The aim of the Strategic arms reduction treaty was to further reduce the superpowers’ nuclear weaponry as a means of establishing world peace. It was the first agreement between the U.S.A and the Soviet Union to actually reduce their weapons rather then just talks about reducing the rates at which they reduce their weapons and was signed at July 31, 1991.
The effects that the signing of this treaty have on the U.S.S.R are that it is a more comforting approach to indicating a relax in tensions in comparison to the INF because since the INF was signed, neither the U.S.A nor the Soviet Union attacked the opposition. In addition to relaxing tensions, START also affected the U.S.S.R in a positive way as he signing of the agreement indicating a mutual understanding of the national security of the oppositions country and therefore it indicated a gradual community spirit forming between the U.S.A and the U.S.S.R

Gorbachev and the Soviet Economy's Role in the Collapse of the USSR

The fall of the Soviet Union is often attributed to Gorbachev, as he was in power during its collapse, and resigned as the last President of the Soviet Union. However, the already battered economy of the Soviet Union due to the Cold War may have already doomed it to failure, even without Gorbachev's influence.

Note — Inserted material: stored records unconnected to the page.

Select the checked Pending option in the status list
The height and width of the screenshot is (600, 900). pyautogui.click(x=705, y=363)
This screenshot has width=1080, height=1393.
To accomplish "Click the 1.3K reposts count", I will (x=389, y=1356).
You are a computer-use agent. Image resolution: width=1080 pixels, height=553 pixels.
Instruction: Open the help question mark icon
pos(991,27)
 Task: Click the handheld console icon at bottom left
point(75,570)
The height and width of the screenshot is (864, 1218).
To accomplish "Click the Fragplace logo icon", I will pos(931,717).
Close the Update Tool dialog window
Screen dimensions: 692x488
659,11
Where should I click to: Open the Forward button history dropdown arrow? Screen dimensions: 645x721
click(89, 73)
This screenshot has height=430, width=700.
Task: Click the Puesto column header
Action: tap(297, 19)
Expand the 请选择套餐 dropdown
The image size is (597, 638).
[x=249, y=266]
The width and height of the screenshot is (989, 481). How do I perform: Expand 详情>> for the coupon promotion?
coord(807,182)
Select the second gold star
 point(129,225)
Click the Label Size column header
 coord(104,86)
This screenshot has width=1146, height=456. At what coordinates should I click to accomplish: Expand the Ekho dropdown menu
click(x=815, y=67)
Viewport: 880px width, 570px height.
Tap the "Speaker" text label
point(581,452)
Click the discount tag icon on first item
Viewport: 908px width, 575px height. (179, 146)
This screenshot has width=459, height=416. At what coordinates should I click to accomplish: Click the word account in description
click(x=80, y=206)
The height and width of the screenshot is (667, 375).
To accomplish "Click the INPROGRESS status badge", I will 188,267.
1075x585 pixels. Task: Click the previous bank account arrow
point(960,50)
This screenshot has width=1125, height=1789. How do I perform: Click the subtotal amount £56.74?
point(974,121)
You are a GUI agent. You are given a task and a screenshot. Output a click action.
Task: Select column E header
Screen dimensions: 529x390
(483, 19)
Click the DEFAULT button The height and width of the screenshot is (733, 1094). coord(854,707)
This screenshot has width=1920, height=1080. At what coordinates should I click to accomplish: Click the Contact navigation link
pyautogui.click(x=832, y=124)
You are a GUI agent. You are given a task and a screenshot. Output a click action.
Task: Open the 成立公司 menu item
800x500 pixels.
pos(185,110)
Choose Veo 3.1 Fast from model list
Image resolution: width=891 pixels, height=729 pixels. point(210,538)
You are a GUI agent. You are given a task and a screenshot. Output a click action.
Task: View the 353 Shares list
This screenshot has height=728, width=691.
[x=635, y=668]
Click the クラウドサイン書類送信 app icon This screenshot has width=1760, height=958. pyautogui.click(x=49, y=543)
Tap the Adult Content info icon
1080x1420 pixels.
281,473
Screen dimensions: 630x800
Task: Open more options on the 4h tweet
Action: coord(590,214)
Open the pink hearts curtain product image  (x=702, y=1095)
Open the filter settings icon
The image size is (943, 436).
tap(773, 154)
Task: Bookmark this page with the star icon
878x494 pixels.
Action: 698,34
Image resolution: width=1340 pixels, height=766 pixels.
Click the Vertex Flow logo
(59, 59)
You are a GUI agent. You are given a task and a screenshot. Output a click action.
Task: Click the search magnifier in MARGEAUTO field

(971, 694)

Gorbachev was different from previous Soviet leaders as he presented new ideas about foreign policy collectively known as "new political thinking". The policies of glasnost and perestroika are parts of this line of thinking. In the past, there was only one centralized government that did not have to answer to anybody, even its people. When Gorbachev introduced the policy of glasnost, it allowed for a new legislature to be elected by the people. It was to be called the Congress of People's Deputies, and Gorbachev convinced the Soviet Party to create it 1988. Now, the people had a group of elected officials that made big decisions, and were fully accountable to the people. A year later, this policy of glasnost also allowed for freedom of speech and freedom of publication, as critics of the Soviet party spoke louder and previously banned written works were allowed to be printed. When Eastern European states of the USSR pined for independence, Gorbachev refused to use force to keep the countries in, and thus the great Soviet Union started to break up. During this time, Boris Yeltsin was elected by popular vote to be the chairman of the Congress of People's Deputies. Eventually, the loss was to great to bear for the Union, and a coup was staged by conservative communists in August 18, 1991, with Gorbachev being put on house arrest. It ended only four days later, on the 22nd when protests from the citizens persuaded the "putchists" as they were called, to call off the coup. Taking this opportunity, Yeltsin, along with the leaders of Belarus and the Ukraine, formally dissolved the Soviet Union. On December 25, 1991, the Soviet Union ceased to exist.

From the 1950's to the 1980's the Soviet Union was in a state of economic decline and was technologically behind other countries. The life expectancy was lower, alcohol consumption rates were higher, and infant mortality rates were higher as well. Although these were grave problems for the Soviet Union, the nation itself wasn't in a crisis. The economy deteriorated in the background, partly due to lower production in all industries and the Soviet Union's need to keep up with the West in terms of military might. The incessant pumping of money into the defense budget, coupled with dissatisfaction and impatience from both the Soviet party and the general population in regards to the economic stagnation, the Soviet economy was in a very vulnerable and fragile position.

It could be said that both Gorbachev and the economy were both equally to blame. The economy, already in shambles due to stagnation and the USSR's attempts to keep up with the US's arms race, could not handle the strange direction that Gorbachev's perestroika presented. Most of the economic factors were now controlled by market forces, but yet other factors were still controlled by the government, i.e. prices. This situation eventually brought on the economic downfall of the Soviet Union, and its eventual dissolution.